Read the newspapers or skim the blogosphere and you find that almost everyone, on both sides of the aisle, agrees that our government and its obligations have grown significantly. From a historic 18% of gross domestic product, the federal government now takes about 25% of our annual economic activity. Add in state and local governments, and the take is almost 40%. Federal debt that will eventually have to be repaid is about 100% of our annual GDP—the equivalent of a person owing credit card debt equal to annual income. As a parasite, the government at all levels is growing perilously large and endangering the health of the host.
I’m not in favor of having no government, because the government is a legitimate expression of society’s need to provide for things that individuals cannot efficiently do for themselves, like build roads, defend the borders, drain the swamps, and other useful treatment of our natural commons. It is appropriate that some people work in the government rather than in the private economy to plan for and execute these communal services. It is also appropriate that government take a share of individual wealth and economic activity to pay for these services that benefit both the taxpayers and the economy as a whole.

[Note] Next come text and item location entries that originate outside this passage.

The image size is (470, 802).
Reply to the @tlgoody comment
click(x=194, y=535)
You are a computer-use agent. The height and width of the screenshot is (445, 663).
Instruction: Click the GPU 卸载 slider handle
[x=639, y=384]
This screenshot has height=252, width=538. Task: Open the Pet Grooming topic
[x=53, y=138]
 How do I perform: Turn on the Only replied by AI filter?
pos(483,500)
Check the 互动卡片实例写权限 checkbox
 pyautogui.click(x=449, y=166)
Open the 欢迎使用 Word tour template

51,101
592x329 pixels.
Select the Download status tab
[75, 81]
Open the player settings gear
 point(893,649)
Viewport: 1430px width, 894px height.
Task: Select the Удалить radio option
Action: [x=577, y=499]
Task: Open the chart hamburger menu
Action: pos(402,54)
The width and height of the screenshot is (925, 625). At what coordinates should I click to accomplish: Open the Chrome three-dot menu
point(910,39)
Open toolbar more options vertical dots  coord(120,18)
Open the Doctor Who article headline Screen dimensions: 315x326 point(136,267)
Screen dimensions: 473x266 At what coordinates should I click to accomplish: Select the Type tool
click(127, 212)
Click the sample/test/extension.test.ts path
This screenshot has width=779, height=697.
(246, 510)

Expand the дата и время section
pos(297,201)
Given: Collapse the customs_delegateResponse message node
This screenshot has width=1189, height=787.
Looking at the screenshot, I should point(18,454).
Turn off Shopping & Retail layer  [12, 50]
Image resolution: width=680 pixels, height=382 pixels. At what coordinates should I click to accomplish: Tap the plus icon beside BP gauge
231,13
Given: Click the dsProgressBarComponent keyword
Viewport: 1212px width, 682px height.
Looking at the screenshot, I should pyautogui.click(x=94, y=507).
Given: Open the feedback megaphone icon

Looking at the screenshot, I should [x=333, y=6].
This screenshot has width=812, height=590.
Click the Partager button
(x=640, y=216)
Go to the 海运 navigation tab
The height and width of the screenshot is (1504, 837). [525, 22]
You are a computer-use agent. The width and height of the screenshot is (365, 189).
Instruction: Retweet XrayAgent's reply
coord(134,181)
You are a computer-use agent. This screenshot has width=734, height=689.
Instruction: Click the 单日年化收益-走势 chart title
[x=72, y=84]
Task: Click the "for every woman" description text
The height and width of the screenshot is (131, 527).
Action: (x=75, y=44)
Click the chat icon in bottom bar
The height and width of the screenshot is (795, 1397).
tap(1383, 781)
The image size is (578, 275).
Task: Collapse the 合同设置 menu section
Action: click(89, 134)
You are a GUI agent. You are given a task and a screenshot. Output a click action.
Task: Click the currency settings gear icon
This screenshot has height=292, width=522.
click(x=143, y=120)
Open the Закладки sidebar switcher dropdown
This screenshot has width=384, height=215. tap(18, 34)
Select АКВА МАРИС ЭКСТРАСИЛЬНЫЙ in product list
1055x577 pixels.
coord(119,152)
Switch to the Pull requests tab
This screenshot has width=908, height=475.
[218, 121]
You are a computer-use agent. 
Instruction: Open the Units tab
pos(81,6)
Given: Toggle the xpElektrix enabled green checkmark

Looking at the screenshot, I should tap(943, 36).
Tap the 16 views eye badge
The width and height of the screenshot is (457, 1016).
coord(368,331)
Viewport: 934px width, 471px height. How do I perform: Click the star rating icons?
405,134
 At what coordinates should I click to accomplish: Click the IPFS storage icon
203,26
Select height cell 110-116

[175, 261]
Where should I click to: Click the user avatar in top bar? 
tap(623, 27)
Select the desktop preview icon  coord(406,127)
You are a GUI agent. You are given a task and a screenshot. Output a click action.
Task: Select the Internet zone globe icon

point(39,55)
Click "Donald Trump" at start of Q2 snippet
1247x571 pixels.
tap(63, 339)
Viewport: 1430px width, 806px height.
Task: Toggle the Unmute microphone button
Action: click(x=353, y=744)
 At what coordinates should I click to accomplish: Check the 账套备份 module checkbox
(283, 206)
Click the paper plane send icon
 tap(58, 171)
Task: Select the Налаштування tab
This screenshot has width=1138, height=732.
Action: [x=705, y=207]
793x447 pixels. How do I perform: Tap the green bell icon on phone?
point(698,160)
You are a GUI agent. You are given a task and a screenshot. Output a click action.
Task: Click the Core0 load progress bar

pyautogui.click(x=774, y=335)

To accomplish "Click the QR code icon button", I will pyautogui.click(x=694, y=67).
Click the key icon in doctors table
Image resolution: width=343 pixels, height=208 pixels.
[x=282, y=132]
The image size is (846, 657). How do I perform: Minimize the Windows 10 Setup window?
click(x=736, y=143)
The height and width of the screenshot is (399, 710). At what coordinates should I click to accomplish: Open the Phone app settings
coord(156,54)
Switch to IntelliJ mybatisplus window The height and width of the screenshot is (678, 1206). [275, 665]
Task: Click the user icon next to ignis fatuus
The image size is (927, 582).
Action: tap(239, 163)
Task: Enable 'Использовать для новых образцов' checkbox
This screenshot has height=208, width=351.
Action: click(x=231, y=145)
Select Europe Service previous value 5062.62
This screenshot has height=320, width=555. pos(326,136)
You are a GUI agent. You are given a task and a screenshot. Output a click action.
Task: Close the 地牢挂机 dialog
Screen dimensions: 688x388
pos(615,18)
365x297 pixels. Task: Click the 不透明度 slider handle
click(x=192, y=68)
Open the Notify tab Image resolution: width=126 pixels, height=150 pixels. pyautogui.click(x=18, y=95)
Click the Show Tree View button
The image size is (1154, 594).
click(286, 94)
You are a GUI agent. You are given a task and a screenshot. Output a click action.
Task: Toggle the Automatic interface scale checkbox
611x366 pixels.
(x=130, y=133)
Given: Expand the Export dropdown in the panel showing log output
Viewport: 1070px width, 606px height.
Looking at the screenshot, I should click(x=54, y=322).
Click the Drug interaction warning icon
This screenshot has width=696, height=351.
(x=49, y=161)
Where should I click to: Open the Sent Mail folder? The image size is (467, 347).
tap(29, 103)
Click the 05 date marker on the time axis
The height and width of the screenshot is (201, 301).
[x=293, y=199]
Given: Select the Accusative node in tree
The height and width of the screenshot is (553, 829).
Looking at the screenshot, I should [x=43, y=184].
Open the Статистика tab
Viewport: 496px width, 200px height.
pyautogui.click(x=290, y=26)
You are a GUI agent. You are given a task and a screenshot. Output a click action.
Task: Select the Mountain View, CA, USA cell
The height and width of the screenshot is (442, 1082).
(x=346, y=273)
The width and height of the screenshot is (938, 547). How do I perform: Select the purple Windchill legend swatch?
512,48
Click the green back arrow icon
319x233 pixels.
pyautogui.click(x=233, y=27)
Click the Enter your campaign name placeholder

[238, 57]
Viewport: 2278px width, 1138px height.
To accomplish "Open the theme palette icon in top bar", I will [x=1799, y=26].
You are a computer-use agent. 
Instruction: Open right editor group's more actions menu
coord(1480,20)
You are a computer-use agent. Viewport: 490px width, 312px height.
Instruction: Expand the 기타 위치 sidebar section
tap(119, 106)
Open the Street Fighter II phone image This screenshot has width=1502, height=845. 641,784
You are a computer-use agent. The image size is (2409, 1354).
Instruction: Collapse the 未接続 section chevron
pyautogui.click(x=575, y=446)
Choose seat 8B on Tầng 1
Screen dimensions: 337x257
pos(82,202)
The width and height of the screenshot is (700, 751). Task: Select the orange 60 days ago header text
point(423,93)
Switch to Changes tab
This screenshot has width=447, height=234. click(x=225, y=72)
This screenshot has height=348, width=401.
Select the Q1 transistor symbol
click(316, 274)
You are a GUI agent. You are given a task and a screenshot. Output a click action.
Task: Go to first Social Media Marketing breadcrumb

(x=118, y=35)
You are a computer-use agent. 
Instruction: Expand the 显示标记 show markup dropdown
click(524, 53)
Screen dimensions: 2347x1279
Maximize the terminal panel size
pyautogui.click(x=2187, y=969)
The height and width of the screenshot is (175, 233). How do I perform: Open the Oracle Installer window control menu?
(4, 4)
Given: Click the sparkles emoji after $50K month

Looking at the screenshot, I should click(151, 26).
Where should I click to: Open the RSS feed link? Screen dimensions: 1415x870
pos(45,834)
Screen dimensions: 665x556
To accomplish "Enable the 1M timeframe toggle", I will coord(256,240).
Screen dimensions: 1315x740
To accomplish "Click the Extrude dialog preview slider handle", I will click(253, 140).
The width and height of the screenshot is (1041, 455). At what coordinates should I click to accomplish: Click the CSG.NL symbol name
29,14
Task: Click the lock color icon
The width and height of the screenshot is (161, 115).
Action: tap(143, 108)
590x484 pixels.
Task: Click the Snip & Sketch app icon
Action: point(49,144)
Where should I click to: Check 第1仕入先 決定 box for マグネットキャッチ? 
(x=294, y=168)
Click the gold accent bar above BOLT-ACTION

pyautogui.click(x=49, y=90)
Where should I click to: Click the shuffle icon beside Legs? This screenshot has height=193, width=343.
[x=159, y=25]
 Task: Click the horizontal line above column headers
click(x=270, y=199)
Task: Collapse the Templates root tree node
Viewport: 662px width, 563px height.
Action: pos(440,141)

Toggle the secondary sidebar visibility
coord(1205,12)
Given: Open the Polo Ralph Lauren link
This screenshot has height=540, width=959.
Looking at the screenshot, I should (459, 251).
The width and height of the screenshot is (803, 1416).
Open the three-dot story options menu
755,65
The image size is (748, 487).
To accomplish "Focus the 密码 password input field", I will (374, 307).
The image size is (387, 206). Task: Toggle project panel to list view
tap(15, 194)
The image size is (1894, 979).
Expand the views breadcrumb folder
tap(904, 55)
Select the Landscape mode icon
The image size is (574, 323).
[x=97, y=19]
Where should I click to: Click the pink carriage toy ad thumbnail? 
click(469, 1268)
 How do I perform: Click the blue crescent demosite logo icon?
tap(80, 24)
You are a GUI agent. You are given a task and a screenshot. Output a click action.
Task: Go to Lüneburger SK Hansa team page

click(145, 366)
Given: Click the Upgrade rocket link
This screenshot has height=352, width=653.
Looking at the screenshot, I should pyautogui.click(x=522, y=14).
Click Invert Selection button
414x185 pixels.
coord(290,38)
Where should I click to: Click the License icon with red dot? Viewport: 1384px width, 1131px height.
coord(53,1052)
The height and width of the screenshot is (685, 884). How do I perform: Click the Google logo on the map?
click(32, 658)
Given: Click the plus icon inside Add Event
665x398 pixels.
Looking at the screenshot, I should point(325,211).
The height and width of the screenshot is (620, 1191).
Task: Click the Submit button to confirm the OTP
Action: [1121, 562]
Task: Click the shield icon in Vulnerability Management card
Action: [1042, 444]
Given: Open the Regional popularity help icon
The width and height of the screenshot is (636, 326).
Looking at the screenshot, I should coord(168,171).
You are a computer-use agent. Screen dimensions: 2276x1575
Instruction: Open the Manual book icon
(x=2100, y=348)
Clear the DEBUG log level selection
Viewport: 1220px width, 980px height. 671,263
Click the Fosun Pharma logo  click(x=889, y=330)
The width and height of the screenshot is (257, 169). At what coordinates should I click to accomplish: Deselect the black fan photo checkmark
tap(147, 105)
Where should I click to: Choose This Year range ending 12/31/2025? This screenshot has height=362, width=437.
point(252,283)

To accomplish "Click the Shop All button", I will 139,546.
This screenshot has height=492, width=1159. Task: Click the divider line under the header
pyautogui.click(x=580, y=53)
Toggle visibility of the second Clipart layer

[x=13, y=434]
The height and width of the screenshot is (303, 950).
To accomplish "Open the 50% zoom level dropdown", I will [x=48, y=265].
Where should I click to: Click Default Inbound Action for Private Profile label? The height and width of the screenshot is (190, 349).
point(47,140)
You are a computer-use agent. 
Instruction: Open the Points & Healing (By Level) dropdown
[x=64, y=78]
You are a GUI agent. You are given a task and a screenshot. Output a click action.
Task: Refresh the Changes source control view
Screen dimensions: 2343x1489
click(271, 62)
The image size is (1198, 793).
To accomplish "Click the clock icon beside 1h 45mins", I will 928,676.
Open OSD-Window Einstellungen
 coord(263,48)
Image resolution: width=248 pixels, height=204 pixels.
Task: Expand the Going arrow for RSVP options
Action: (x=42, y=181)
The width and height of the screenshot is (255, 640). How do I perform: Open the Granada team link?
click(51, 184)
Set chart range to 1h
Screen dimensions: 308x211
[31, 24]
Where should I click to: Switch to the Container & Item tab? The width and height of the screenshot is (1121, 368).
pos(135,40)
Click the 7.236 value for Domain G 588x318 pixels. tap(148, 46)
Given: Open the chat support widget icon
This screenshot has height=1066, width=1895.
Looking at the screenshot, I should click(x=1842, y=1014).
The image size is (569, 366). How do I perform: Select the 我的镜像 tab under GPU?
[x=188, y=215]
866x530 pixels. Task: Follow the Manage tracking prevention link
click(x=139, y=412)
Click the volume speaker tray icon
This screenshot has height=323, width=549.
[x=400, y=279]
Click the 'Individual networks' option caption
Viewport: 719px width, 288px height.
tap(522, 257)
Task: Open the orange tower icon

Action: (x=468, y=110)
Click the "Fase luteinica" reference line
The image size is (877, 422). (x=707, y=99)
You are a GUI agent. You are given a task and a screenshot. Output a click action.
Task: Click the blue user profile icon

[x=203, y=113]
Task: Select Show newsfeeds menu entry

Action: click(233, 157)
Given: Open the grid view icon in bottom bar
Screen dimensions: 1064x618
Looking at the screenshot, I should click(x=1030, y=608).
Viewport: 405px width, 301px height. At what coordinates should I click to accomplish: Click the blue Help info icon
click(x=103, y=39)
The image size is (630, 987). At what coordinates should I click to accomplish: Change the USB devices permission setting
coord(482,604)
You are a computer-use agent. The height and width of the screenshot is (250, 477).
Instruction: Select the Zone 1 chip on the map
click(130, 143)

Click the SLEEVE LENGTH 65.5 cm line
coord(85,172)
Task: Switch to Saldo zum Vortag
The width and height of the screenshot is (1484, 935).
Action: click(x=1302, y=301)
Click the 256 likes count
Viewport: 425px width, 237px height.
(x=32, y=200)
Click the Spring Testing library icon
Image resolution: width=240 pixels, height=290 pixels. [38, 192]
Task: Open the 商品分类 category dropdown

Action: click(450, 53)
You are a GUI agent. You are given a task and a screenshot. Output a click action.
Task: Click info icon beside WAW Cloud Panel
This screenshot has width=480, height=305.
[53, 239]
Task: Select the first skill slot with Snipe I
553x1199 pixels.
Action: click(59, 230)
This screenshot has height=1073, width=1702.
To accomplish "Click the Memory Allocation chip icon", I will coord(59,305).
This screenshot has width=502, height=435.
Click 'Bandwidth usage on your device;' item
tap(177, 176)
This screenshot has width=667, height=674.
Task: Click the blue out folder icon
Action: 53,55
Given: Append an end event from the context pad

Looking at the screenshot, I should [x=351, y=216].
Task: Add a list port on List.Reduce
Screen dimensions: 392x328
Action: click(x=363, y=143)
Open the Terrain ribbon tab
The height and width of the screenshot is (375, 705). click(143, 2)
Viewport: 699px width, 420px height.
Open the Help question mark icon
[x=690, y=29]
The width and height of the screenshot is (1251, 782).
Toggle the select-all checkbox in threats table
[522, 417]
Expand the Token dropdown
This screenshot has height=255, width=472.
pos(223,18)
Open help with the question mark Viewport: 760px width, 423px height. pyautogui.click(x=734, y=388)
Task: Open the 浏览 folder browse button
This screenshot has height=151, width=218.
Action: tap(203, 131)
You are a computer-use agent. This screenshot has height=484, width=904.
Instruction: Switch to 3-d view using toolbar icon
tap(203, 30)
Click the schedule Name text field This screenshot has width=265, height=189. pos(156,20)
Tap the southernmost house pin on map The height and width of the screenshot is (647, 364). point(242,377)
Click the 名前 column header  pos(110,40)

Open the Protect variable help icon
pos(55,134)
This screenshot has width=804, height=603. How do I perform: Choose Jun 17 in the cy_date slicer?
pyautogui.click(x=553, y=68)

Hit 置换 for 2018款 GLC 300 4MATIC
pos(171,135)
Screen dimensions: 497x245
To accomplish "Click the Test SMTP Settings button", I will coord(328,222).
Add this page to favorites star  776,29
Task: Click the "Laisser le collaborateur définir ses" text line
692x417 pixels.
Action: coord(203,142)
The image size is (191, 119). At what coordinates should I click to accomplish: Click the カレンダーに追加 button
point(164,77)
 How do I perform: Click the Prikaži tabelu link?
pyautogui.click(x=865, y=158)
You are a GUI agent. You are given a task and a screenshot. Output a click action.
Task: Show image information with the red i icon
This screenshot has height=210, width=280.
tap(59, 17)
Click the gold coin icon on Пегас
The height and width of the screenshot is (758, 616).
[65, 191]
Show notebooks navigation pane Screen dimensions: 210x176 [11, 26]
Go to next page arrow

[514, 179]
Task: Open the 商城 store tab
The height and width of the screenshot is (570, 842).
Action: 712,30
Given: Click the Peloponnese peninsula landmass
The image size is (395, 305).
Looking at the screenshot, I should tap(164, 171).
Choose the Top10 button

But there is a natural limit to which government can grow. Not a legal or constitutional limit, but a natural limit. When the host labors and struggles to feed the parasite, it is never recorded in the biological sphere that the parasite will suddenly leap free, stand upon its own legs, and become the host, fulfilling the host’s niche in the surrounding ecology. Similarly, a government that is based on taxation of economic activity—rather than the Communist type, which sets out from the beginning to be the economy—cannot suddenly morph into a substitute for that taxed activity. The lines of communication, the signaling systems, the feedback mechanisms are all wrong for such a transposition. The host will instead sicken until either the government backs off its requests and the host recovers, or the government continues to grow and the host eventually dies.
Today, every government in the modern, developed and developing world is testing the borderland between these two conditions. In Europe and America, the host is sickening and may soon go comatose. In Japan, the host is largely populated by zombies on life support. In China, the originally Communist government is letting the capitalist host grow as a wild type of cancer, with no plan for where or when this strange experiment will end.
But the old adage still applies: Whatever cannot continue is not sustainable and eventually will come to an end.
1. The exception to this would be a Communist state, where the government defines and controls the economy directly—in effect, the government is the economy. But then woe betide the citizens.
2. In the popular imagination—fostered by supporters of ever-larger government—the capitalists (who essentially buy corporate, municipal, and U.S. Treasury bonds) and the shareholders (who buy stock in companies) are just the greedy yet faceless tycoons of Wall Street. Certainly, no one cares if their ox gets gored to within an inch of its life. But some of the biggest players in the stock, bond, and futures markets are the “institutional investors,” who manage the money in the retirement funds of employees in both the private and public sectors. Everyone has a stake in what’s going on.
3. Money is nothing but a fixed form of human energy. See The Economy as an Ecology from November 14, 2011.